- **PASSAGE FOR REVIEW**:
__________________________________________________
Tarantula - Big, Hairy, Scary Spider
A tarantula is a common large hairy arachnid often considered a spider and often kept as an exotic pet. They terrify many people due to their huge hairy bodies and eight creepy legs. These spiders are completely harmless to mankind aside from a painful bite and some of them have a mild venom that can’t even compete with the sting of the common bumble bee.
Tarantulas are known for their molting, in which they shed their external skeleton. Interestingly, in this process they also shed many of their internal organs including the female genitalia, stomach lining and they can even regenerate legs they may have lost.
Tarantulas are accomplished predators and hunt in a calm and collected manner. They move slowly and calculatedly and their prey mainly consists of insects. However they do target bigger game including frogs, toads and mice. The South American bird-eating spider is a type of tarantula and as its name suggests, it eats birds.
Unlike spiders, the tarantula doesn’t use a traditional web to ensnare its prey. They do sometimes spin a line of silk to use as a tripwire which acts as a signal if something approaches its burrow. It gives it the chance to hide from predators or quickly catch passing prey. When catching their prey, they grab with their legs, inject their paralyzing venom and kill them with their strong fangs. They also produce a special digestive enzyme which liquefies their victim’s body for quick digestion. An individual can eat enough in one sitting so they don’t need to eat again for a whole month.
They do have a few natural predators, the most notable one being the parasitic pepsis wasp. This wasp can paralyze a tarantula with its sting and cover its body with eggs. When these eggs hatch, the wasps larvae live off the tarantulas flesh and slowly devour it!
The tarantula has a ritualistic mating pattern which begins with the male spinning a web and depositing its sperm on the surface. Then they copulate by using their pedipalps (short leg-like appendages by their mouth) and then the male tries to scuttle away as quickly as possible, as the female will eat her mate if she has the chance to! The female then seals the eggs and sperm in a cocoon and will hatch between 500 and 1,000 young ones within the next six to nine weeks.
__________________________________________________
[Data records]

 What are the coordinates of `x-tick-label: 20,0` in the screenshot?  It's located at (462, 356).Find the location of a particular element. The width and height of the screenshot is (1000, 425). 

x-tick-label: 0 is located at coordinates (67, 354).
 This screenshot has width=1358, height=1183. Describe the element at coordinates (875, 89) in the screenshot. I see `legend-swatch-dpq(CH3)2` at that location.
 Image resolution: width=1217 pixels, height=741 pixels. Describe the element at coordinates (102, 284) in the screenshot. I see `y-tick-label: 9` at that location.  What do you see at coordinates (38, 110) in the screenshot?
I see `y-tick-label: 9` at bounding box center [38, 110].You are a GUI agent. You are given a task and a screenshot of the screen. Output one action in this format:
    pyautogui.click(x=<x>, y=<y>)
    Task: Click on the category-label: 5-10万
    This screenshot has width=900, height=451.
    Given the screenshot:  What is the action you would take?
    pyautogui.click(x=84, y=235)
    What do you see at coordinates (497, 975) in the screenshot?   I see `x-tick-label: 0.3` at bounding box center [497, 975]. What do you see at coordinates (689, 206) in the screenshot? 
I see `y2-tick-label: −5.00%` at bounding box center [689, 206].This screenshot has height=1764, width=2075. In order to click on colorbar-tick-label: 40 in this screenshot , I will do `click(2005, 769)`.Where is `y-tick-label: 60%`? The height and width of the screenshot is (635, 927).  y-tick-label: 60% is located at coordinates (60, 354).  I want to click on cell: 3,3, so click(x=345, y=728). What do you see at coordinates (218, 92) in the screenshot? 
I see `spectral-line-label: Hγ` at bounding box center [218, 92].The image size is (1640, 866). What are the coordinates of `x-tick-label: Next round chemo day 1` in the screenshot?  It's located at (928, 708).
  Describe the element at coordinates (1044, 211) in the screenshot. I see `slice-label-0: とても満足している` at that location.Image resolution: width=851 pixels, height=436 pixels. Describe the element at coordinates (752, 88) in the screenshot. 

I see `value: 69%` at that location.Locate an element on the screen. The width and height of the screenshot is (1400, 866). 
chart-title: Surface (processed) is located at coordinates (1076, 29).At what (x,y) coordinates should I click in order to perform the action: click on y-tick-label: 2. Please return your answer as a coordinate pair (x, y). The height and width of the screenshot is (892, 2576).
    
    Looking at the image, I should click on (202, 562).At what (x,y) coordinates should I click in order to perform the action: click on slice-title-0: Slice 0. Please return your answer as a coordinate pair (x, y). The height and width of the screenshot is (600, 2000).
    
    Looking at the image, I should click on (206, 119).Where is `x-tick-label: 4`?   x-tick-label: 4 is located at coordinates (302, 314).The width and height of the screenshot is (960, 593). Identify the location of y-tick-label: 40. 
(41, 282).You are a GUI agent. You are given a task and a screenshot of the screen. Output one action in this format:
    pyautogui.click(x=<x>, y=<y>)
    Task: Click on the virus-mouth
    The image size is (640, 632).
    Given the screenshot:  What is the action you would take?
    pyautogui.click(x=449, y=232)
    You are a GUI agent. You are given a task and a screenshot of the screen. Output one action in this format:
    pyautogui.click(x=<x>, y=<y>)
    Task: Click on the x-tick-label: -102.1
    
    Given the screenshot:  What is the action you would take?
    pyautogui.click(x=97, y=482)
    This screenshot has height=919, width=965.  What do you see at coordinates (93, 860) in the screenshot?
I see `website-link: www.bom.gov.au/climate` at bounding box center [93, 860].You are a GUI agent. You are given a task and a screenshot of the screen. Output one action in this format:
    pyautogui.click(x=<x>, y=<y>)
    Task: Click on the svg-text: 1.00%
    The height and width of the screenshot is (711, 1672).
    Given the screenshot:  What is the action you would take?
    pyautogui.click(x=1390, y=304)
__________________________________________________
- **WORK REQUEST 1**:
In the tarantula text, write out the stretch from "Tarantula - Big, Hairy, Scary" through "may have lost." word for word.
- **WORK REQUEST 2**:
Which wasp does the tarantula text name as the spider's most notable natural predator?

- **TASK ANSWER 1**:
Tarantula - Big, Hairy, Scary Spider
A tarantula is a common large hairy arachnid often considered a spider and often kept as an exotic pet. They terrify many people due to their huge hairy bodies and eight creepy legs. These spiders are completely harmless to mankind aside from a painful bite and some of them have a mild venom that can’t even compete with the sting of the common bumble bee.
Tarantulas are known for their molting, in which they shed their external skeleton. Interestingly, in this process they also shed many of their internal organs including the female genitalia, stomach lining and they can even regenerate legs they may have lost.

- **TASK ANSWER 2**:
The parasitic pepsis wasp.